E poi, ancora, guai a mettere in dubbio la "necessità storica" dello strumento-partito per la rivoluzione, la quale, naturalmente null'altro può essere se non "un rovesciamento violento della società". La nonviolenza è roba da pecorelle e il gandhismo, in particolare, è vangelo per anime belle. Ciò perché, alla base di tutto, il pacifismo è servo dell'imperialismo. Amen.

Gli esempi potrebbero certo continuare, ma credo che quelli sin qui brevemente enunciati siano grosso modo sufficienti a rappresentare questa pseudo-scientifica operazione di collage e restyling volta a mettere in fila tutti i capitoli per costruire un'unica coerente e indiscutibile narrazione marxista. Dalla Comune parigina fino ai giorni nostri. Un'idea manichea della storia e delle sue questioni politiche che caratterizza buona parte dei micro-partiti e delle altre minuscole organizzazioni "a sinistra di Rifondazione".
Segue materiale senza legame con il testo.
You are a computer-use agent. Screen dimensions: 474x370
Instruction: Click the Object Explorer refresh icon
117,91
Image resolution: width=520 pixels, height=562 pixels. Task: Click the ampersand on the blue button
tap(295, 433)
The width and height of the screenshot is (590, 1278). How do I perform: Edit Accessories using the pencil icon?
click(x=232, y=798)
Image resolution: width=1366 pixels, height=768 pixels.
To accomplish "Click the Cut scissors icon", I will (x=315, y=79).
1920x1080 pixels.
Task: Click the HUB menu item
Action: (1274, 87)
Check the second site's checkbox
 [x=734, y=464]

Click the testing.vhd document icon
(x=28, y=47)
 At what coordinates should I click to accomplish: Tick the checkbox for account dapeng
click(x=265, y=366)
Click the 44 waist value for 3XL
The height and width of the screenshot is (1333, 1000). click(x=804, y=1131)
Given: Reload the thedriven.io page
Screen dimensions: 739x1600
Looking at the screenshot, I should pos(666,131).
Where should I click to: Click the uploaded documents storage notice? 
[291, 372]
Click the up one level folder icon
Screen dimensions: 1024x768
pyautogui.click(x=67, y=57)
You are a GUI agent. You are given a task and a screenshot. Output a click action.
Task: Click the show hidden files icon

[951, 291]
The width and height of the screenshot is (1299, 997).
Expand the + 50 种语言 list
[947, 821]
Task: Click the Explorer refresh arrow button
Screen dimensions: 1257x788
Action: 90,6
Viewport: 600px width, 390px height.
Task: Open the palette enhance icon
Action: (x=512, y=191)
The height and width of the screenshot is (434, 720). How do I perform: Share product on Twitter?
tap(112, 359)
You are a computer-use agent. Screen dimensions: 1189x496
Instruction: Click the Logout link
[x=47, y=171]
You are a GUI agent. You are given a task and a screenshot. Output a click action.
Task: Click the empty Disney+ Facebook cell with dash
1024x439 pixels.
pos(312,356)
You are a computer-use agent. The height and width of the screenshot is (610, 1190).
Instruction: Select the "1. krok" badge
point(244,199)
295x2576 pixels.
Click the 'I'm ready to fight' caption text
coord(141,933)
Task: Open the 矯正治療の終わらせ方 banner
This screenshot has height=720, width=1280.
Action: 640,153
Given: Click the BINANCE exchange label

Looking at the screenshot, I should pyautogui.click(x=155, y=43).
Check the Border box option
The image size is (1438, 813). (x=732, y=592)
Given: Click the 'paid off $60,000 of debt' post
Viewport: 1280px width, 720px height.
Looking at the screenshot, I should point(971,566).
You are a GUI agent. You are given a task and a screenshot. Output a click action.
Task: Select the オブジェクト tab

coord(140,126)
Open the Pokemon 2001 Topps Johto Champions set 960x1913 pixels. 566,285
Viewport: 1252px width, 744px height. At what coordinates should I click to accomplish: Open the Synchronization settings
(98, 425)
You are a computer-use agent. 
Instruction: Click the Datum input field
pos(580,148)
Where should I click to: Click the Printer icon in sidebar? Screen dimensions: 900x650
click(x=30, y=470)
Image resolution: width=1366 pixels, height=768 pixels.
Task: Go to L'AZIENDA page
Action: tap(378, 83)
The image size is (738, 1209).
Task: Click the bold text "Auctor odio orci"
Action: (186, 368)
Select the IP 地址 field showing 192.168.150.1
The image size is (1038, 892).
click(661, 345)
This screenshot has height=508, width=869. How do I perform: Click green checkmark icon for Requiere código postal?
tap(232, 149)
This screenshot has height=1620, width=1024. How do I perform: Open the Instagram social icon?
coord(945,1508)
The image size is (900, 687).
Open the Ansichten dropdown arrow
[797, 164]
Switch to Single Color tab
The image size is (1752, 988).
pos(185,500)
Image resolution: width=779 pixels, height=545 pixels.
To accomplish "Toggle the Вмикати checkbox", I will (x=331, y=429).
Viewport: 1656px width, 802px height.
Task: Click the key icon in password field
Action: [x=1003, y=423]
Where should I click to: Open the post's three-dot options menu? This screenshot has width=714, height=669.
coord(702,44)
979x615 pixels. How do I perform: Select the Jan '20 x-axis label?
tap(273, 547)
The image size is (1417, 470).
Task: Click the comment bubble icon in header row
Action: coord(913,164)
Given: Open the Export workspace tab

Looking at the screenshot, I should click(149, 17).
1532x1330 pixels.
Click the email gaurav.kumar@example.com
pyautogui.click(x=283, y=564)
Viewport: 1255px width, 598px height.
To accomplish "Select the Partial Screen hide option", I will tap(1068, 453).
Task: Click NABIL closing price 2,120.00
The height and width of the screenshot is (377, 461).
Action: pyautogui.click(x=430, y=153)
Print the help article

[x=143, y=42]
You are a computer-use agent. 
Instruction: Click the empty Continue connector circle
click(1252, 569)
"E allora - obbiettava uno dei dirigenti del mio ex partito - lasciamo le certezze acquisite per fare l'elogio del dubbio?" No, rispondevo, non si tratta di abbandonare certezze (ammesso che l'utilizzo di questo termine qui sia corretto) per inseguire il relativismo portato all'estremo. A mio avviso, la sfida, al contrario, è quella di analizzare senza partito preso l’intero percorso storico del movimento operaio e anticapitalista degli ultimi due secoli. Ma non per capire se è meglio stare con Trotsky o con Stalin, quanto piuttosto per arrivare insieme a comprendere gli errori e le tragedie, ripartendo da una sola e unica lezione storica: mai più ricette. Mai più narrazioni che si sforzano di tenere insieme un puzzle putrido e senza volto.

Perché se quel famoso fine al movimento dev'esserci, saranno le nostre pratiche, le nostre lotte, le nostre resistenze, composte in una narrazione collettiva, a disegnarlo per noi.